=== MATERIAL PROVIDED ===
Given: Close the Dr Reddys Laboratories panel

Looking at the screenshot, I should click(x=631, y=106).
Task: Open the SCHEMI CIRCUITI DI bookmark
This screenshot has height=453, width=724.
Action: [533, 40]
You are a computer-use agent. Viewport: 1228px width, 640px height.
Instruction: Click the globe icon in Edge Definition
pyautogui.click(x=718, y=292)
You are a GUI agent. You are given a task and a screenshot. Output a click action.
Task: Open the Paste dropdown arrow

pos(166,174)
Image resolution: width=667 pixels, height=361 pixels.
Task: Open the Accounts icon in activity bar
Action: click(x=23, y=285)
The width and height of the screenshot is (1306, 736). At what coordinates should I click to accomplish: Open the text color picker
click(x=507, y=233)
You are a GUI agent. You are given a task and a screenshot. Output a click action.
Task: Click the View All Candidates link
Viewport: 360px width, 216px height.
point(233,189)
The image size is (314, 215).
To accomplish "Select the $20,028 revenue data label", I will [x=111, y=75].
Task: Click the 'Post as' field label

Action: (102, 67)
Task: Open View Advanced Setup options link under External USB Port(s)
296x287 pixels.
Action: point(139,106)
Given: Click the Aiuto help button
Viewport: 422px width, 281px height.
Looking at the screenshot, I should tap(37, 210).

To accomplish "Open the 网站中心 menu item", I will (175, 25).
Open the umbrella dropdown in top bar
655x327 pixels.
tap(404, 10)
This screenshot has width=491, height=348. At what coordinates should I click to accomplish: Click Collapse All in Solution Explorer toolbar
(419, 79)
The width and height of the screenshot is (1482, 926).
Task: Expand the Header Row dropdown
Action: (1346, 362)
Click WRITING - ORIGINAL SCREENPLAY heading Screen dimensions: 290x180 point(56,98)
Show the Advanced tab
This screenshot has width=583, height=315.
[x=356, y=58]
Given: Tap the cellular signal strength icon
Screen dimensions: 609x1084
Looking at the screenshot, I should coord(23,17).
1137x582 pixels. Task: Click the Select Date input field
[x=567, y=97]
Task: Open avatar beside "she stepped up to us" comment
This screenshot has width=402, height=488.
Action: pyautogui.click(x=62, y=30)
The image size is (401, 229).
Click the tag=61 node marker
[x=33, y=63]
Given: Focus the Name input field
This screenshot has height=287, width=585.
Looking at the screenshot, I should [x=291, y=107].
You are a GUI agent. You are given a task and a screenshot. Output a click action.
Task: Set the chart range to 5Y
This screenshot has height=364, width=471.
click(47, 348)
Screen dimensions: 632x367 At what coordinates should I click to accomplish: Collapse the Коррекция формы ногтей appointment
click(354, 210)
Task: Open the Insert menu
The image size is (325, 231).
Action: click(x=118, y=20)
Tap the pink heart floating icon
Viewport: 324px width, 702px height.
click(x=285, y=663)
===
WHAT YOU ARE ASKED TO DO: Reproduce the material above line for line, with no change to any character.

WRITTEN SOLUTION:
Given: Close the Dr Reddys Laboratories panel

Looking at the screenshot, I should click(x=631, y=106).
Task: Open the SCHEMI CIRCUITI DI bookmark
This screenshot has height=453, width=724.
Action: [533, 40]
You are a computer-use agent. Viewport: 1228px width, 640px height.
Instruction: Click the globe icon in Edge Definition
pyautogui.click(x=718, y=292)
You are a GUI agent. You are given a task and a screenshot. Output a click action.
Task: Open the Paste dropdown arrow

pos(166,174)
Image resolution: width=667 pixels, height=361 pixels.
Task: Open the Accounts icon in activity bar
Action: click(x=23, y=285)
The width and height of the screenshot is (1306, 736). At what coordinates should I click to accomplish: Open the text color picker
click(x=507, y=233)
You are a GUI agent. You are given a task and a screenshot. Output a click action.
Task: Click the View All Candidates link
Viewport: 360px width, 216px height.
point(233,189)
The image size is (314, 215).
To accomplish "Select the $20,028 revenue data label", I will [x=111, y=75].
Task: Click the 'Post as' field label

Action: (102, 67)
Task: Open View Advanced Setup options link under External USB Port(s)
296x287 pixels.
Action: point(139,106)
Given: Click the Aiuto help button
Viewport: 422px width, 281px height.
Looking at the screenshot, I should tap(37, 210).

To accomplish "Open the 网站中心 menu item", I will (175, 25).
Open the umbrella dropdown in top bar
655x327 pixels.
tap(404, 10)
This screenshot has width=491, height=348. At what coordinates should I click to accomplish: Click Collapse All in Solution Explorer toolbar
(419, 79)
The width and height of the screenshot is (1482, 926).
Task: Expand the Header Row dropdown
Action: (1346, 362)
Click WRITING - ORIGINAL SCREENPLAY heading Screen dimensions: 290x180 point(56,98)
Show the Advanced tab
This screenshot has width=583, height=315.
[x=356, y=58]
Given: Tap the cellular signal strength icon
Screen dimensions: 609x1084
Looking at the screenshot, I should coord(23,17).
1137x582 pixels. Task: Click the Select Date input field
[x=567, y=97]
Task: Open avatar beside "she stepped up to us" comment
This screenshot has width=402, height=488.
Action: pyautogui.click(x=62, y=30)
The image size is (401, 229).
Click the tag=61 node marker
[x=33, y=63]
Given: Focus the Name input field
This screenshot has height=287, width=585.
Looking at the screenshot, I should [x=291, y=107].
You are a GUI agent. You are given a task and a screenshot. Output a click action.
Task: Set the chart range to 5Y
This screenshot has height=364, width=471.
click(47, 348)
Screen dimensions: 632x367 At what coordinates should I click to accomplish: Collapse the Коррекция формы ногтей appointment
click(354, 210)
Task: Open the Insert menu
The image size is (325, 231).
Action: click(x=118, y=20)
Tap the pink heart floating icon
Viewport: 324px width, 702px height.
click(x=285, y=663)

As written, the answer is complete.